■ **TASK DETAILS**: Transcribe the data below in full, exactly.

- - - - - - -

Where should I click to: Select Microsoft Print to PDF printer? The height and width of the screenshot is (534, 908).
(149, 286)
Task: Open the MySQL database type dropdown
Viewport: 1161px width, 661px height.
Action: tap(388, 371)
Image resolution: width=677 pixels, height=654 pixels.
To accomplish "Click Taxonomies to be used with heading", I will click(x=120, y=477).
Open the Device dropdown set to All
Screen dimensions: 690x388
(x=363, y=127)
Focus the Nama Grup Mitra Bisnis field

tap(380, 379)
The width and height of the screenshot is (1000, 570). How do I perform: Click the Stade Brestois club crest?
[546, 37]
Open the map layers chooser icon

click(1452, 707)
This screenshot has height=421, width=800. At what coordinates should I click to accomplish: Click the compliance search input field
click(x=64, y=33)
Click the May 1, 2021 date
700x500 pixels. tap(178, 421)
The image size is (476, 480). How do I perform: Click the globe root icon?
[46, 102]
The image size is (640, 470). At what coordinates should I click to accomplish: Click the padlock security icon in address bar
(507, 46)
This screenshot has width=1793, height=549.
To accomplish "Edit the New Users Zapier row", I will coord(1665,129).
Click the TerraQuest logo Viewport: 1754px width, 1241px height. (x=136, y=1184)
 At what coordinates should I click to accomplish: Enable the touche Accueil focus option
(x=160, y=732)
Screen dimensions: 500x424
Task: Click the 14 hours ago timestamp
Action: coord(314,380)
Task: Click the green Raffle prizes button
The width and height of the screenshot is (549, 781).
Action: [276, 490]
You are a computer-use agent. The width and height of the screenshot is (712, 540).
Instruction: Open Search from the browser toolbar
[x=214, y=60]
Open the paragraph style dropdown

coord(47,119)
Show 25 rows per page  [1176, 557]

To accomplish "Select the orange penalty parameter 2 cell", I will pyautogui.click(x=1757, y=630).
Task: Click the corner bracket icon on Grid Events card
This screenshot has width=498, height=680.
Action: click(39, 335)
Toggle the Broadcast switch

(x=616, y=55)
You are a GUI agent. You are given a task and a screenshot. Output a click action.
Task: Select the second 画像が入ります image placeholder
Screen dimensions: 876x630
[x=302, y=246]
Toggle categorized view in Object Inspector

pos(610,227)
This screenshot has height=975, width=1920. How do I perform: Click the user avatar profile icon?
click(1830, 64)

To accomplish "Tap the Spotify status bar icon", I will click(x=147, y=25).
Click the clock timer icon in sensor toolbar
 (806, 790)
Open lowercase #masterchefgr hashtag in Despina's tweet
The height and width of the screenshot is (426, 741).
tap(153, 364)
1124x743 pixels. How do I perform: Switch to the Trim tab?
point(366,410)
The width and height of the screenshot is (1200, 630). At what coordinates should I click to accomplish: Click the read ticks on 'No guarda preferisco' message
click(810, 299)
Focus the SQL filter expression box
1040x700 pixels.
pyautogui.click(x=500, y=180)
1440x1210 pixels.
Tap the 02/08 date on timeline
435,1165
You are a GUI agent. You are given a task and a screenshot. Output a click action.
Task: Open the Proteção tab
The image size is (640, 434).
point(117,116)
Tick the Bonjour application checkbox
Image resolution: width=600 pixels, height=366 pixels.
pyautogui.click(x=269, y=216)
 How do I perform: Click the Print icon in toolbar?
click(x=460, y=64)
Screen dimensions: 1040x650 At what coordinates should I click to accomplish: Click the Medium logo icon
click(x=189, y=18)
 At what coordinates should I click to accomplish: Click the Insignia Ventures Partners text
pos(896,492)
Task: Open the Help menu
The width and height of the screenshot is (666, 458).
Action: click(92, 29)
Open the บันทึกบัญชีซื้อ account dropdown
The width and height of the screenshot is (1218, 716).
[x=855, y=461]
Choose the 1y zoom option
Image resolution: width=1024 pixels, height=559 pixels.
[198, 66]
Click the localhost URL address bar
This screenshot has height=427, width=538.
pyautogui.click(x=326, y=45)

- - - - - - -

■ **COMPLETED EXERCISE**:
Where should I click to: Select Microsoft Print to PDF printer? The height and width of the screenshot is (534, 908).
(149, 286)
Task: Open the MySQL database type dropdown
Viewport: 1161px width, 661px height.
Action: tap(388, 371)
Image resolution: width=677 pixels, height=654 pixels.
To accomplish "Click Taxonomies to be used with heading", I will click(x=120, y=477).
Open the Device dropdown set to All
Screen dimensions: 690x388
(x=363, y=127)
Focus the Nama Grup Mitra Bisnis field

tap(380, 379)
The width and height of the screenshot is (1000, 570). How do I perform: Click the Stade Brestois club crest?
[546, 37]
Open the map layers chooser icon

click(1452, 707)
This screenshot has height=421, width=800. At what coordinates should I click to accomplish: Click the compliance search input field
click(x=64, y=33)
Click the May 1, 2021 date
700x500 pixels. tap(178, 421)
The image size is (476, 480). How do I perform: Click the globe root icon?
[46, 102]
The image size is (640, 470). At what coordinates should I click to accomplish: Click the padlock security icon in address bar
(507, 46)
This screenshot has width=1793, height=549.
To accomplish "Edit the New Users Zapier row", I will coord(1665,129).
Click the TerraQuest logo Viewport: 1754px width, 1241px height. (x=136, y=1184)
 At what coordinates should I click to accomplish: Enable the touche Accueil focus option
(x=160, y=732)
Screen dimensions: 500x424
Task: Click the 14 hours ago timestamp
Action: coord(314,380)
Task: Click the green Raffle prizes button
The width and height of the screenshot is (549, 781).
Action: [276, 490]
You are a computer-use agent. The width and height of the screenshot is (712, 540).
Instruction: Open Search from the browser toolbar
[x=214, y=60]
Open the paragraph style dropdown

coord(47,119)
Show 25 rows per page  [1176, 557]

To accomplish "Select the orange penalty parameter 2 cell", I will pyautogui.click(x=1757, y=630).
Task: Click the corner bracket icon on Grid Events card
This screenshot has width=498, height=680.
Action: click(39, 335)
Toggle the Broadcast switch

(x=616, y=55)
You are a GUI agent. You are given a task and a screenshot. Output a click action.
Task: Select the second 画像が入ります image placeholder
Screen dimensions: 876x630
[x=302, y=246]
Toggle categorized view in Object Inspector

pos(610,227)
This screenshot has height=975, width=1920. How do I perform: Click the user avatar profile icon?
click(1830, 64)

To accomplish "Tap the Spotify status bar icon", I will click(x=147, y=25).
Click the clock timer icon in sensor toolbar
 (806, 790)
Open lowercase #masterchefgr hashtag in Despina's tweet
The height and width of the screenshot is (426, 741).
tap(153, 364)
1124x743 pixels. How do I perform: Switch to the Trim tab?
point(366,410)
The width and height of the screenshot is (1200, 630). At what coordinates should I click to accomplish: Click the read ticks on 'No guarda preferisco' message
click(810, 299)
Focus the SQL filter expression box
1040x700 pixels.
pyautogui.click(x=500, y=180)
1440x1210 pixels.
Tap the 02/08 date on timeline
435,1165
You are a GUI agent. You are given a task and a screenshot. Output a click action.
Task: Open the Proteção tab
The image size is (640, 434).
point(117,116)
Tick the Bonjour application checkbox
Image resolution: width=600 pixels, height=366 pixels.
pyautogui.click(x=269, y=216)
 How do I perform: Click the Print icon in toolbar?
click(x=460, y=64)
Screen dimensions: 1040x650 At what coordinates should I click to accomplish: Click the Medium logo icon
click(x=189, y=18)
 At what coordinates should I click to accomplish: Click the Insignia Ventures Partners text
pos(896,492)
Task: Open the Help menu
The width and height of the screenshot is (666, 458).
Action: click(92, 29)
Open the บันทึกบัญชีซื้อ account dropdown
The width and height of the screenshot is (1218, 716).
[x=855, y=461]
Choose the 1y zoom option
Image resolution: width=1024 pixels, height=559 pixels.
[198, 66]
Click the localhost URL address bar
This screenshot has height=427, width=538.
pyautogui.click(x=326, y=45)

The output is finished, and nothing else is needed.